Abstract: Treatment modalities of head and neck squamous cell cancer include surgery, radiation, chemotherapy, targeted agents and immune checkpoint inhibition. Treatment is often toxic and can affect long-term function and quality of life. In this context, identification of biomarker data that can help tailor therapy on an individualized basis and reduce treatment-related toxicity would be highly beneficial. A variety of predictive biomarkers have been discovered and are already utilized in clinical practice, while many more are being explored. We will review p16 overexpression as a surrogate biomarker in HPV-associated head and neck cancer and plasma EBV DNA as a biomarker in nasopharyngeal carcinoma, the two established biomarkers currently utilized in clinical practice. We will also examine novel predictive biomarkers that are in clinical development and may shape the future landscape of targeted head and neck cancer therapy. These emerging biomarkers include the tyrosine kinases and their signaling pathway, immune checkpoint biomarkers, tumor suppressor abnormalities, and molecular predictors of hypoxia-targeted therapy. We will also look at futuristic biomarkers including detection of circulating DNA from clinical specimens and rapid tumor profiling.
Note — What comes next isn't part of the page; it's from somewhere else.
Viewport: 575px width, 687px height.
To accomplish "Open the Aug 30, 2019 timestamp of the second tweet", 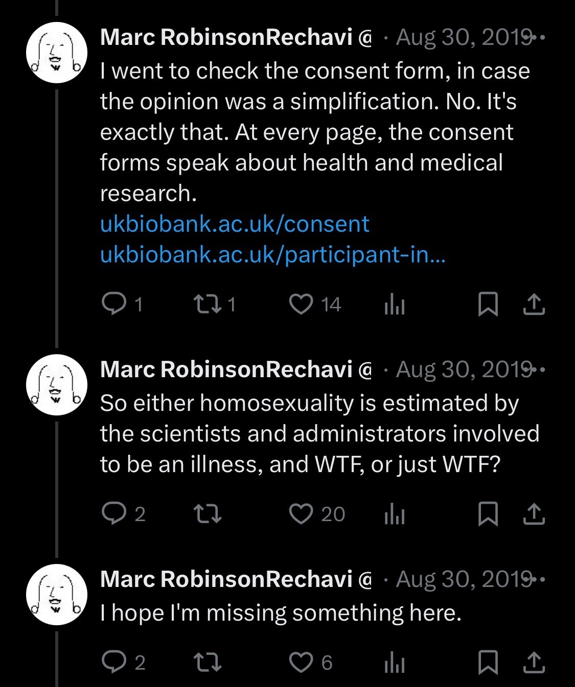I will [463, 370].
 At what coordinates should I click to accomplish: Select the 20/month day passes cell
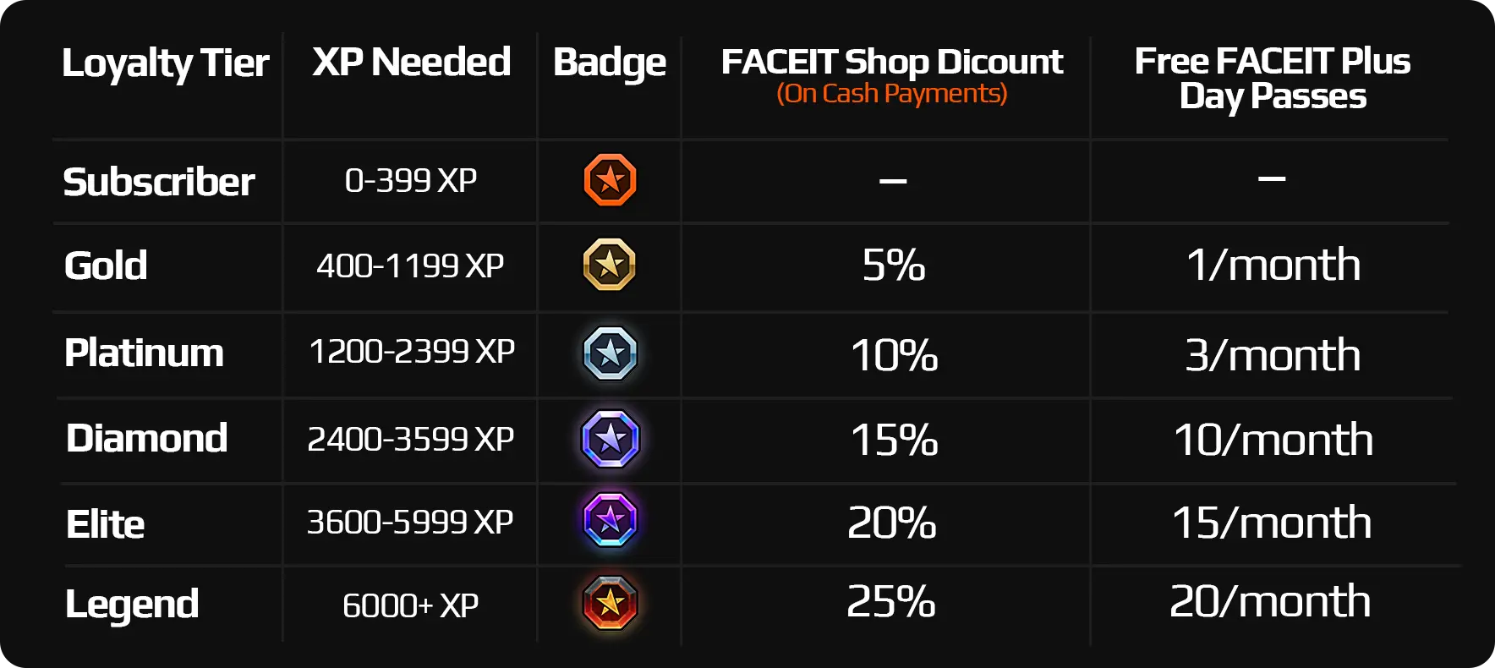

We will highlight the ongoing effort that will see a shift from prognostic to predictive biomarker development in head and neck cancer with the goal of delivering individualized cancer therapy.
Trial registration: N/A.
Keywords: Biomarkers; Cetuximab; Epidermal growth factor receptor (EGFR); Epstein Barr virus (EBV); Head and neck squamous cell cancer (HNSCC); Human papilloma virus (HPV); Nasopharyngeal carcinoma (NPC); Phosphatase and tensin homolog (PTEN); Phosphoinositide 3- kinase (PI3K).